The randomized double-blind sampling provided credibility to the findings. The research participants (N = 301) were described demographically by age, sex, health acuity status, and mode of injury (penetrating trauma (N = 158) vs blunt trauma (N = 143)). The research participants were categorized taking into account the time from injury to hospitalization and the time of injury from hospitalization to trial product dosing. One research participant was reported to have both blunt and penetrating trauma and was assigned to the blunt trauma group.


All the research participants were consented and the study protocols had the approval of the ethics committees from the participating hospitals. Because of the critical nature of the trauma diagnosis, it is often debatable if human subjects' rights to confidentiality and freedom from coercion can be safeguarded in such instances. The stressful conditions could have made it difficult for the research participants or their family members to express wishes for withdrawal.



The authors used a nonparametric level of measurement to report the results. Prominent among the tests used was the one-sided Wilcoxon-Mann-Whitney rank test, which compared the total number of RBC units transfused within 48 hours from the start of the trial product treatment between the study groups. The test was also used to analyze ventilator-free and intensive care unit-free days within the 30 days of trial product treatment. The Hodges-Lehmann estimate was used to estimate the difference in red blood cell transfusions, and the Fisher exact test was used to compare the number of patients requiring massive transfusions and those experiencing critical complications or death within the follow-up trial period. Chi-square testing was used to analyze the effects on 48-hour mortality.

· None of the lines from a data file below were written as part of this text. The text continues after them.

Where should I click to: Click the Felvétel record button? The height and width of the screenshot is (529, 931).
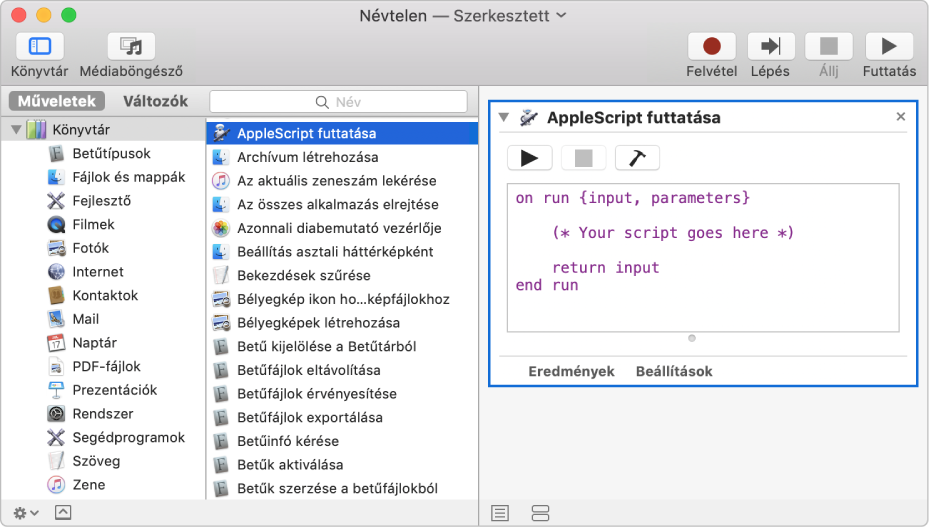tap(711, 47)
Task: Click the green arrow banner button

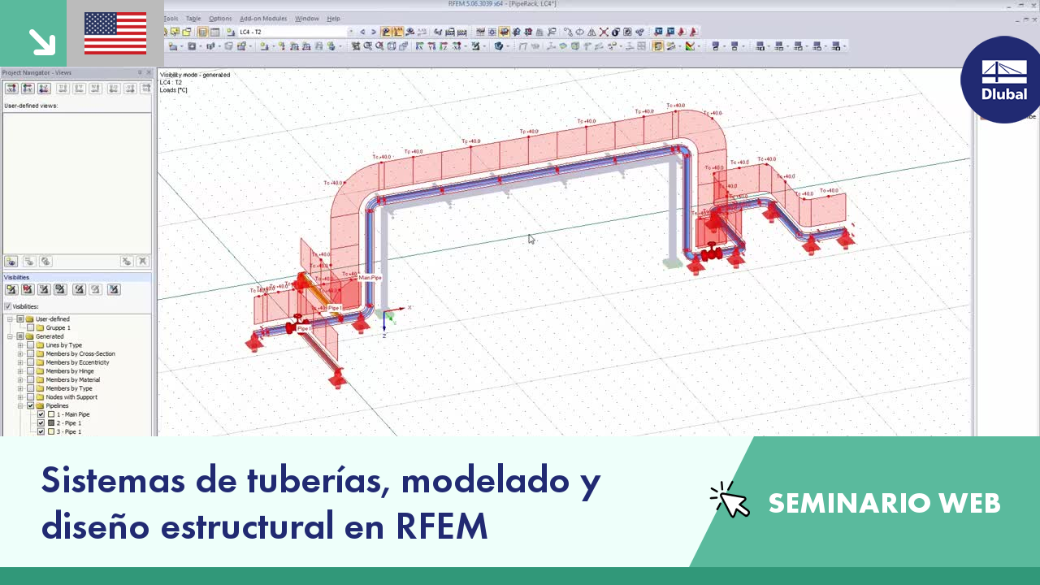Action: click(33, 33)
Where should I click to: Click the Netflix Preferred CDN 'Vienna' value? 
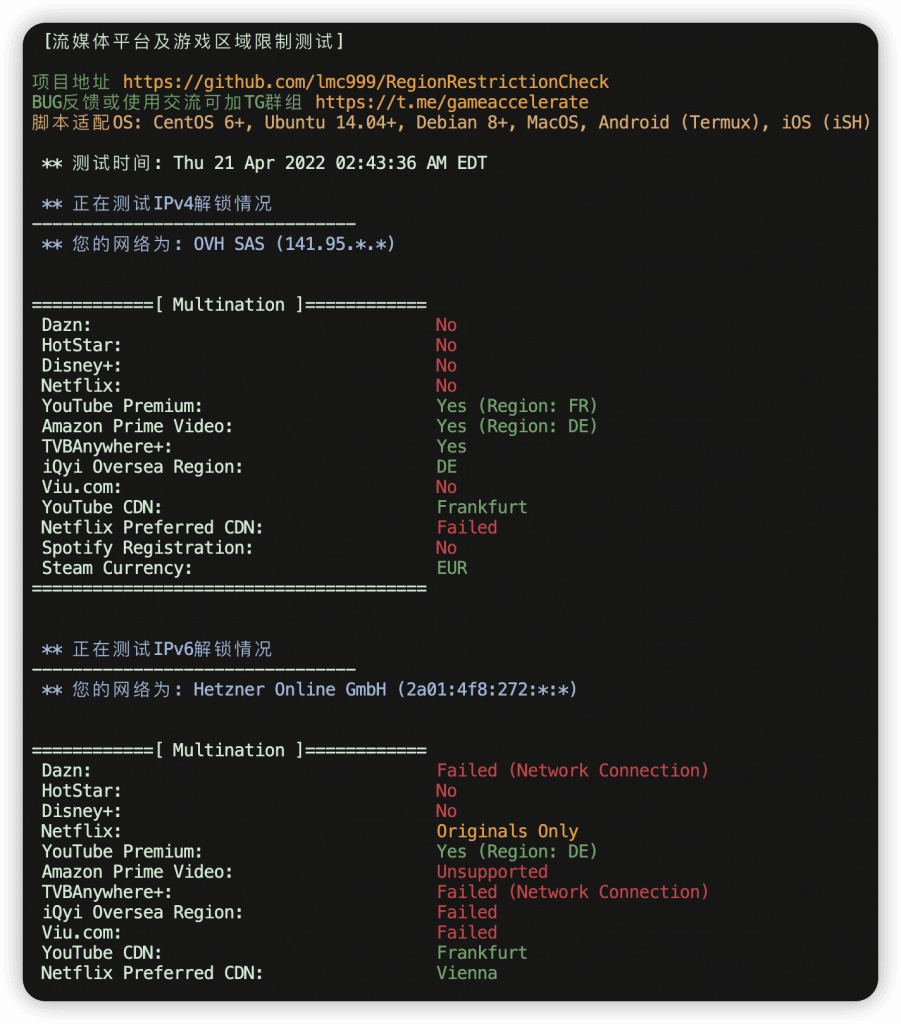467,973
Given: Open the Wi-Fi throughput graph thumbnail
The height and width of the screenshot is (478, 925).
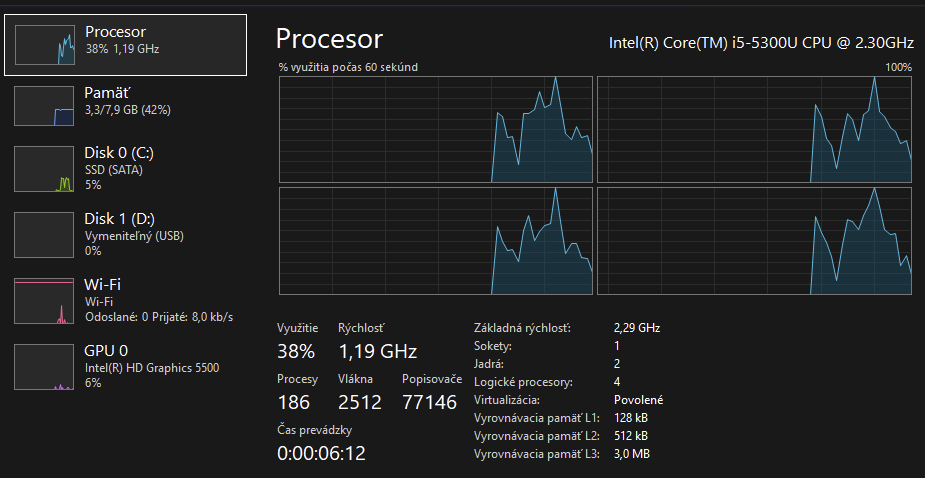Looking at the screenshot, I should click(x=45, y=301).
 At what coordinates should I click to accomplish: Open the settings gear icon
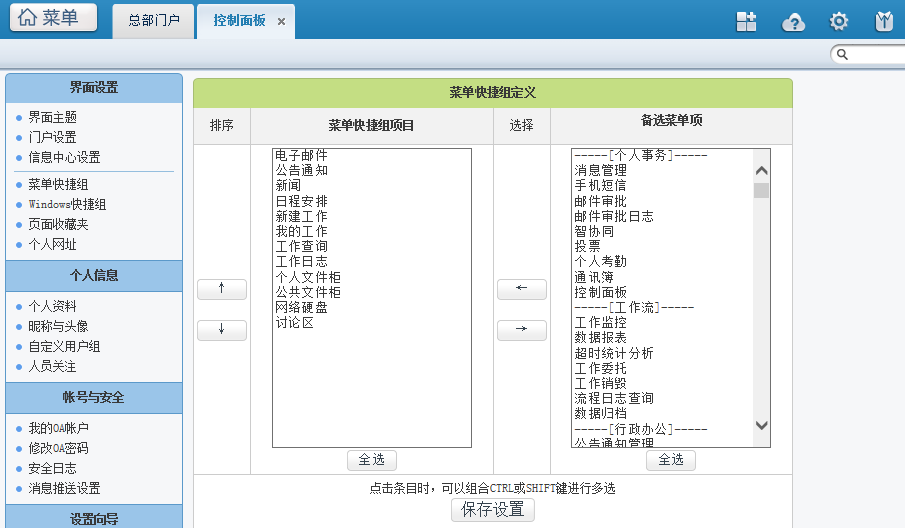(x=839, y=21)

rFVIIa significantly reduced 48-hour RBC requirement by 2.6 units compared with placebo in the patients with blunt trauma. In the penetrating trauma group, no significant effect of rFVIIa was observed within the 48-hour RBC requirement. Statistical significance was not reached in both study groups when assigning patients who died to the worst outcome. There was no significant difference between the treatment groups with respect to the administration of fresh frozen plasma, platelets, or cryoprecipitates, and data were not shown in the publication.



The data on thromboembolic complications were collected through adverse reporting events only and underreporting of asymptomatic thromboembolic events could have accounted for the low overall incidence and complications. The researchers had a tight inclusion and exclusion criterion, thereby creating a subgroup of trauma patients, which could lead to sampling bias. Routine monitoring of the prothrombin levels could have potentially revealed whether a patient received rFVIIa or placebo, creating limitations on the double-blind design.


Another limitation of the study was on the effect of treatment on days of ventilator dependency and hospitalization due to the 30-day cutoff period for follow-up. Hospitalization requirements could have been studied optimally if there would have been an extension of the follow-up period because a majority of the patients were reported to be hospitalized after 30 days.


Although the various trauma sites had to follow the study protocol, there were differences in patient management. No restrictions were imposed on procedures deemed necessary by the attending physicians; thus, other extrinsic factors could have influenced the study and clinical outcomes.



The authors established the safe use of rFVIIa in the trauma population. Bleeding control in blunt trauma patients was significantly improved with rFVIIa as evidenced by a decrease in the RBC transfusion requirements and the number of patients requiring transfusion. Trends in improved clinical outcomes were also observed as positive results of the study.


Although the authors did not make recommendations for future studies, the study has implications for future research and practice. More research could be done to evaluate the influence of the limitation factors on the outcomes of rFVIIa. This could play a pivotal role in reducing the morbidity and mortality of trauma patients. The study results have implications for nurses and researchers because it will generate a platform for discussions in establishing other options in managing coagulopathies in trauma patients.